Global Optimization of Gas Transportation and Storage: Convex Hull Characterizations and Relaxations
Bahar Cennet Okumusoglu, Burak Kocuk
TL;DR
This paper tackles the global optimization of gas transportation and storage, a nonconvex MINLP arising from gas physics and discrete control decisions. It develops a conic-relaxation framework built on exact convex hulls for pipes (SOC-representable) and a complete convex hull characterization for compressors (power-cone representable), complemented by a practical SOC outer-approximation. An algorithmic framework using these convexifications yields near-global solutions and strong warm-starts, demonstrated via extensive GasLib computational experiments that outperform a state-of-the-art global solver in many cases. The work provides scalable, high-accuracy tools for operators to optimize gas networks with storage and active elements, with potential extensions to uncertainty and integrated energy systems.
Abstract
Gas transportation and storage has become one of the most relevant and important optimization problems in energy systems. This problem inherently includes highly nonlinear and nonconvex aspects due to gas physics, and discrete aspects due to the control decisions of active network elements. Obtaining even locally optimal solutions for this problem presents significant mathematical and computational challenges for system operators. In this paper, we formulate the gas transportation and storage problem as a nonconvex mixed-integer nonlinear program (MINLP) through disjunctions on the flow directions. Moreover, we study the nonconvex sets induced by gas physics and propose mixed-integer second-order cone programming relaxations for the nonconvex MINLP problem. The proposed relaxations are based on the convex hull representations of two nonconvex sets: Firstly, we give the convex hull representation of the nonconvex set for pipes and show that it is second-order cone representable. Secondly, we also give a complete characterization of the extreme points of the nonconvex set for compressors and show that the convex hull of the extreme points is power cone representable. Moreover, for practical applications, we propose a second-order cone outer-approximation for the nonconvex set for compressors. To obtain (near) globally optimal solutions, we develop an algorithmic framework based on our convex hull results.
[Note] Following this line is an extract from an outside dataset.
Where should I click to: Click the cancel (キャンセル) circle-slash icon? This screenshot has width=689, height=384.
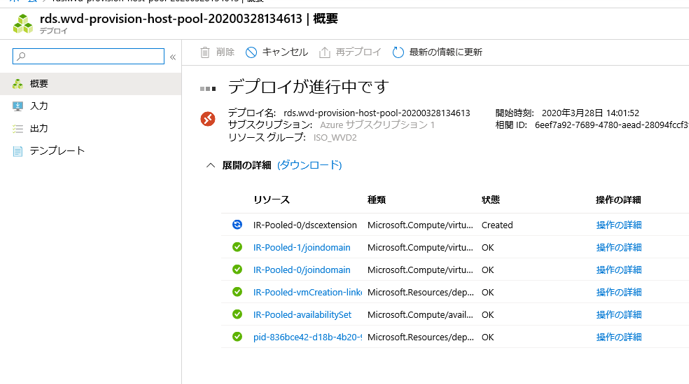click(x=251, y=52)
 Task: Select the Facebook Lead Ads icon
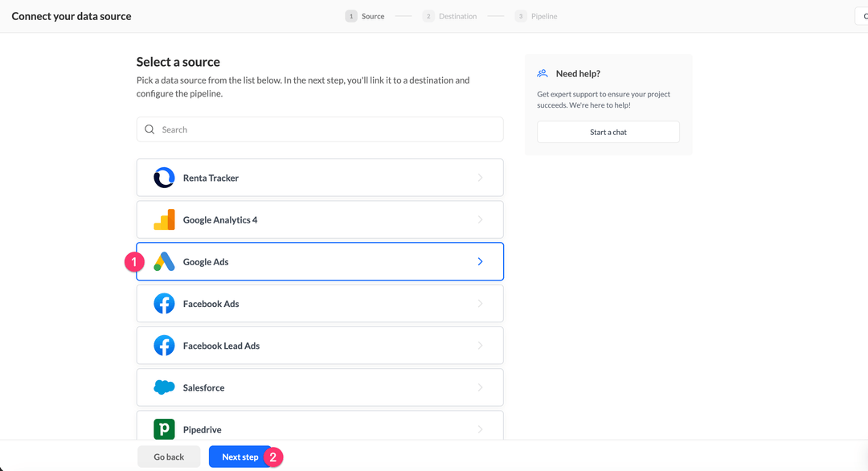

We evaluate our framework through extensive computational experiments on various GasLib networks in comparison with the convex relaxations from the literature and a state-of-the-art global solver. Our results highlight the computational efficiency and convergence performance of our convex relaxation method compared to other methods. Moreover, our method also consistently provides (near) global solutions as well as high-quality warm-starting points for local solvers.